Dün bakıyorum ana haberlere. Açılması gereken yerleri verirken okullar sayılmıyor bile… Medyanın aklına gelmeyecek kadar arka sıralarda eğitim bu ülkede.
Vah halimize…
Bu bir siyasi görüş meselesi de değil…
İktidar da muhalefet de mutabakat halinde. Kimsenin dünyanın en uzun süreli okul kapatan ülkeler arasında olmamıza itirazı yok!
Bir buçuk seneyi devirdik.
BU BİR AY DA OKUL OLMAZSA DÜKKANI KAPATALIM
Diyebilirsiniz ki Nagehan, yazdın yazdın da ne oldu? Artık sene bitti, okullar bundan sonra açılsa ne olur, açılmasa ne olur?
Öyle değil sevgili okurlar…
Bir aylığına da olsa yüz yüze eğitime dönmek hayati önemde. Öğrencilerin kaybettiklerini telafi etmek mümkün görünmüyor ama çocuklara ‘okul’ kavramını yeniden hatırlatıp, okul ve tatil arasındaki farkı göstermezsek bu ‘kaybolmuşluk’ hali en azından eylüle kadar sürüp gidecek. Zararı toparlamak tamamen imkansız hale gelecek.
“Mart 2020’de 1. sınıfta olan öğrenci Eylül 2021’de 3. sınıfa gidecek. 175 gün yerine 10 gün okula gitmiş. Geri kalan günleri uzaktan eğitimle tamamlamış. Bu öğrencinin o yılki bilgileri kavraması mümkün değil.”
Bu sözler TED Genel Başkanı Selçuk Pehlivanoğlu’na ait.
TEDMEM’DEN ÇOK KRİTİK RAPOR
TEDMEM uzun süredir, eğitimciler, bilim insanları ve velilerle konuşarak hazırladığı kapsamlı raporunu Cuma günü açıkladı.
Benim aylardır feryat ettiğim birçok gerçek o raporda yer alıyor.
Raporun tamamını ve özet halini de link olarak koyuyorum.
TELAFİ EĞİTİMİ YOL HARİTASI (PDF) TELAFİ RAPORU ÖZETİ (WORD)1 Mart 2020 ile 29 Mart 2021 tarihleri arasına bakmışlar…

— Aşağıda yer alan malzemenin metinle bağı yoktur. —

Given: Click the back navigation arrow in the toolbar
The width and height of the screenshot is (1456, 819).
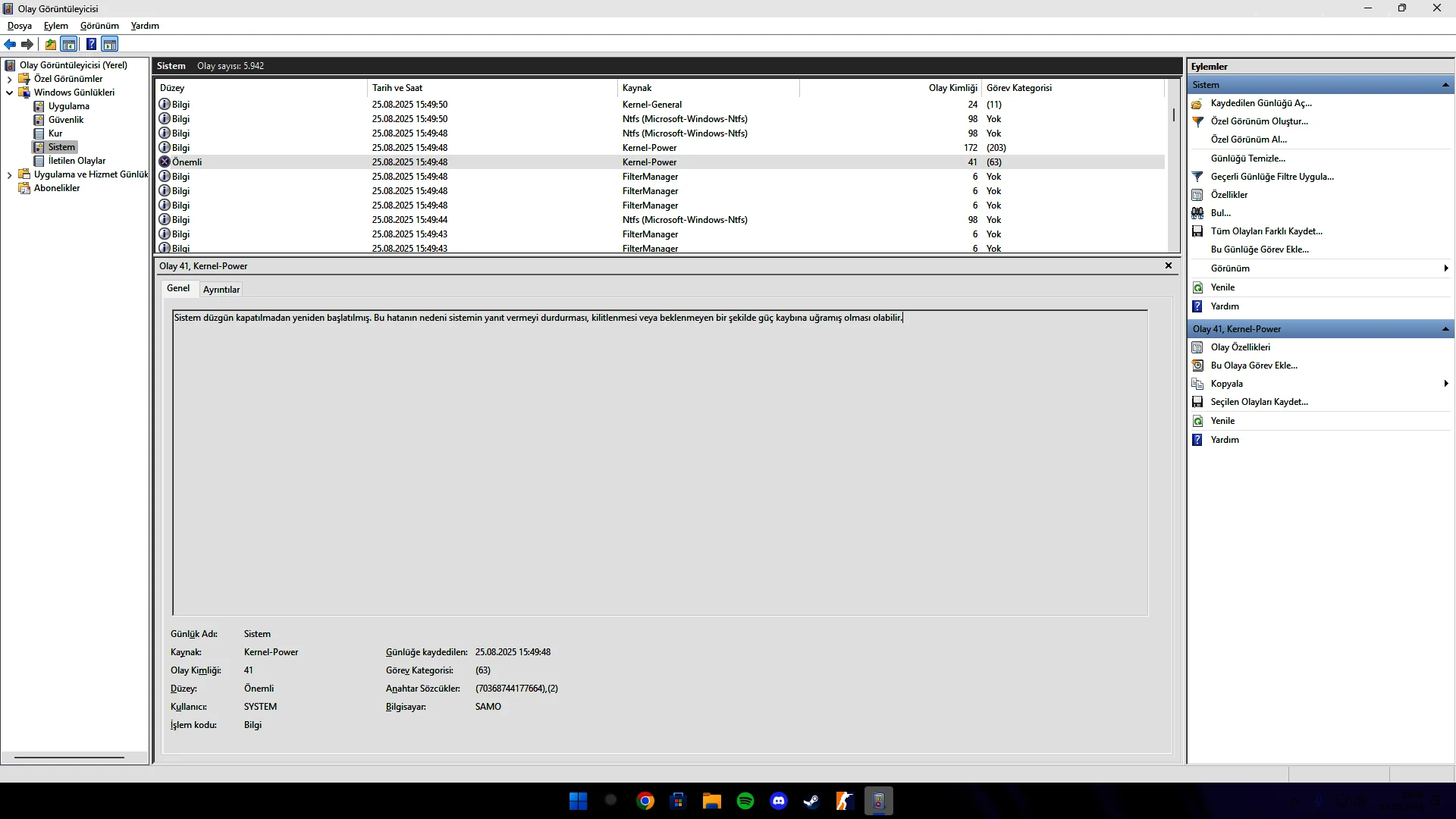Looking at the screenshot, I should 10,44.
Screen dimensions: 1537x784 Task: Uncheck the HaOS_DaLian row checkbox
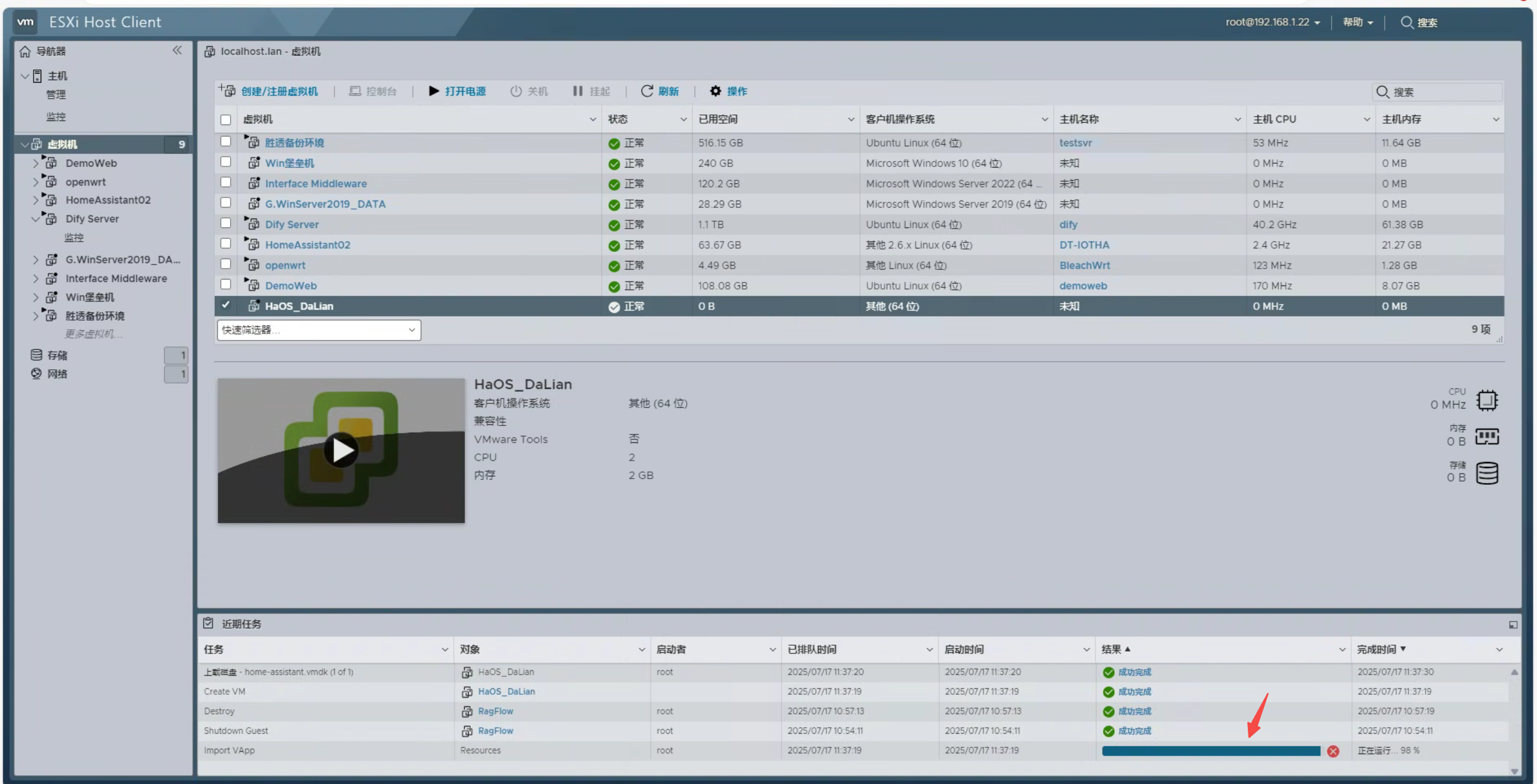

İsviçre ve Japonya’da çocuklar bu süre zarfında tam zamanlı olarak 36 hafta okula gitmişler. Bu süre Fransa’da 29 hafta, Rusya’da 27 hafta, Danimarka’da 22 hafta, Almanya’da 18 hafta. (Almanya eyalet sistemi olduğu için aynı anda tamamının açık olduğu süreler denk gelmiyor yoksa teker teker bakıldığında çocuklar çok daha uzun süre okula gittiler, 18 hafta tüm ülkede tamamen açık kalma süresi)
ABD, İsveç, Avustralya, İzlanda ve Rusya’da okullar hiçbir zaman ülke genelinde kapanmadı.
Bizde okullar kaç gün açık kaldı biliyor musunuz?
İlkokul 1’ler için 2 hafta, diğer seviyeler için ise 10 gün!
Yani okullar açıldı denen süre aslında totalde sadece 2 hafta kadardı…
İMKAN DEĞİL, BAKIŞ FARKI...
İsviçre’deki akranları bizim çocuklardan 18 kat daha uzun süre, Fransa’daki akranları 15 kat daha uzun süre okula gidebildiler.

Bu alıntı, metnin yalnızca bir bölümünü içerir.